Strength of CGI parts approaches that of ductile cast iron. CGI also offers high thermal conductivity, and its damping capacity is almost as good as that of gray iron; fatigue resistance and ductility are similar to those properties in ductile iron. Machinability is superior to that of ductile iron, and casting yields are high because shrinkage and feeding characteristics are more like gray iron.
The combination of high strength and high thermal conductivity suggests the use of CGI in engine blocks, brake drums, and exhaust manifolds of vehicles. CGI gear plates have replaced aluminum in high-pressure gear pumps because of the iron's ability to maintain dimensional stability at pressures above 1,500 psi.

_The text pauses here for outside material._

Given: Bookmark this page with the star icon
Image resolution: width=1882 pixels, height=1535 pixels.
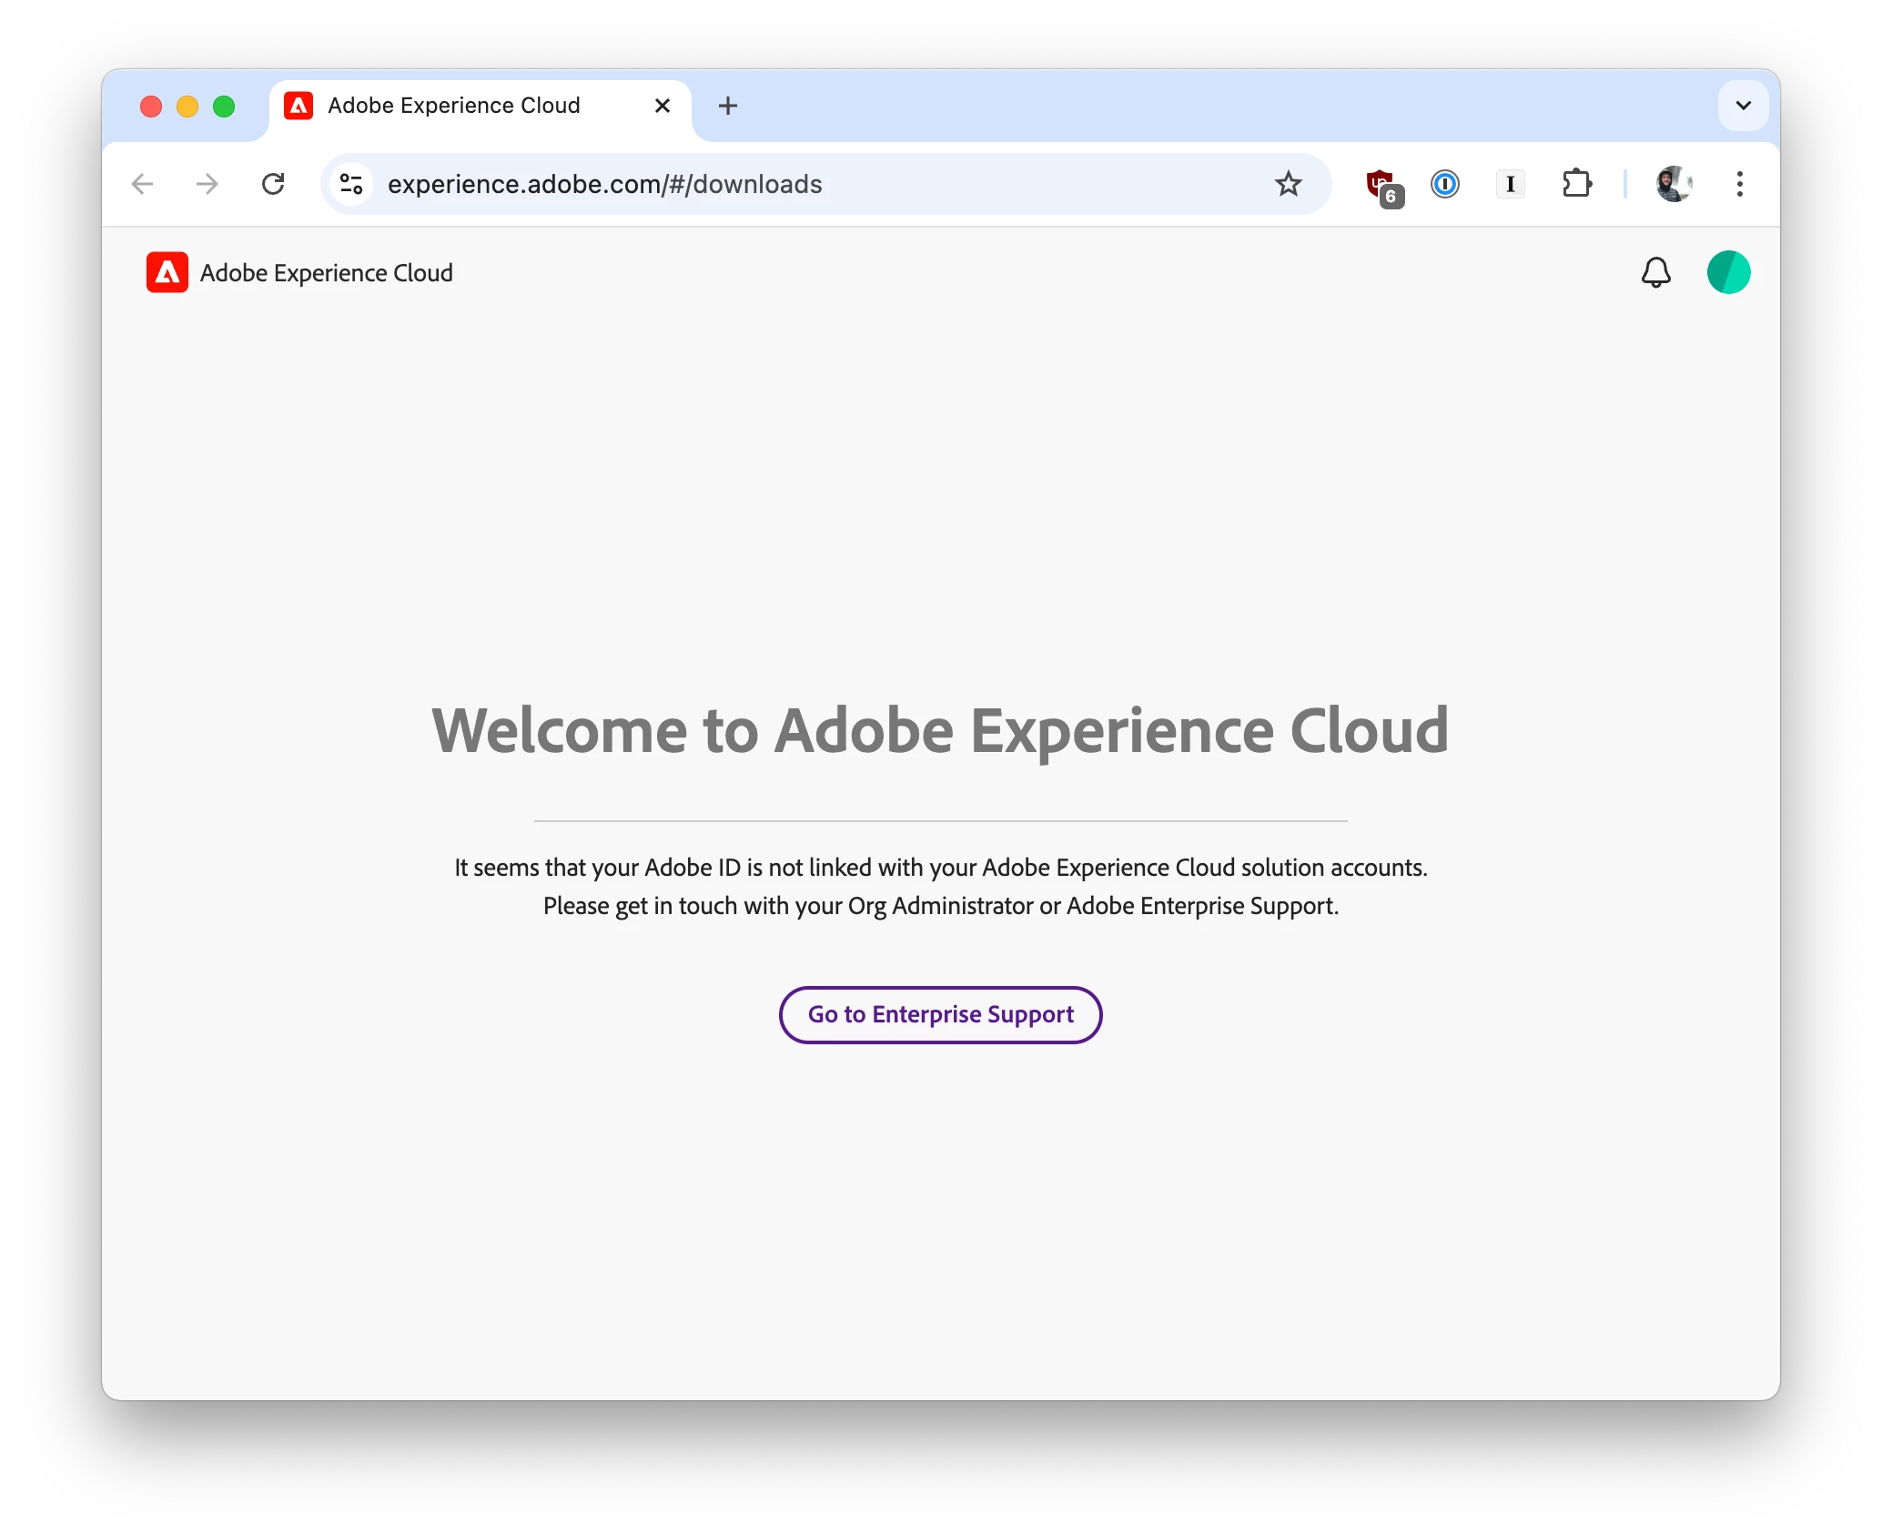Looking at the screenshot, I should (1288, 184).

Malleable iron: Malleable iron is white iron that has been converted by a two-stage heat treatment to a condition having most of its carbon content in the form of irregularly shaped nodules of graphite, called temper carbon. Resulting properties are opposite from those of the white iron from which it is derived. Rather than being hard and brittle, it is malleable and easily machined. Malleable-iron castings generally cost slightly less than ductile-iron castings.
The three basic types of malleable iron are ferritic, pearlitic, and martensitic. Ferritic grades are more machinable and ductile, whereas the pearlitic grades are stronger and harder. Generally, the martensitic grades are grouped with the pearlitic materials; they might be thought of as extensions (at the higher strength end of the range) of pearlitic malleable iron.
In sharp contrast to ferritic malleable iron, whose microstructure is free from combined carbon, pearlitic malleable iron contains from 0.3 to 0.9% carbon in the combined form. Since this constituent can be transformed readily into the hardest form of combined carbon by a simple heating and quenching treatment, pearlitic malleable-iron castings can be selectively hardened. Depth of hardening is controlled by the rate of heat input, time at temperature, and quenching rate. Heat treating can produce surface hardness to about Rockwell C 60.
Carbon in malleable irons helps retain and store lubricants. In extreme-wear service, the pearlitic malleable-iron surface wears away in harmless, micron-size particles, which are less damaging than other types of iron particles. The porous malleable-iron surface traps abrasive debris that accumulates between bearing surfaces. Gall streaks can form on malleable iron but galling does not usually progress.
Malleable-iron castings are often used for heavy-duty bearing surfaces in automobiles, trucks, railroad rolling stock, and farm and construction machinery. Pearlitic grades are highly wear resistant, with hardnesses ranging from 152 to over 300 Bhn. Applications are limited, however, to relatively thin-sectioned castings because of the high shrinkage rate and the need for rapid cooling to produce white iron.
High-alloy irons: High-alloy irons are ductile, gray, or white irons that contain 3 to more than 30% alloy content. Properties by specialized foundries, are significantly different from those of unalloyed irons. These irons are usually specified by chemical composition as well as by various mechanical properties.
White high-alloy irons containing nickel and chromium develop a microstructure with a martensite matrix around primary chromium carbides. This structure provides a high hardness with extreme wear and abrasion resistance. High-chromium irons (typically, about 16%), combine wear and oxidation resistance with toughness. Irons containing from 14 to 24% nickel are austenitic; they provide excellent corrosion resistance for nonmagnetic applications. The 35%-nickel irons have an extremely low coefficient of thermal expansion and are also nonmagnetic and corrosion resistant.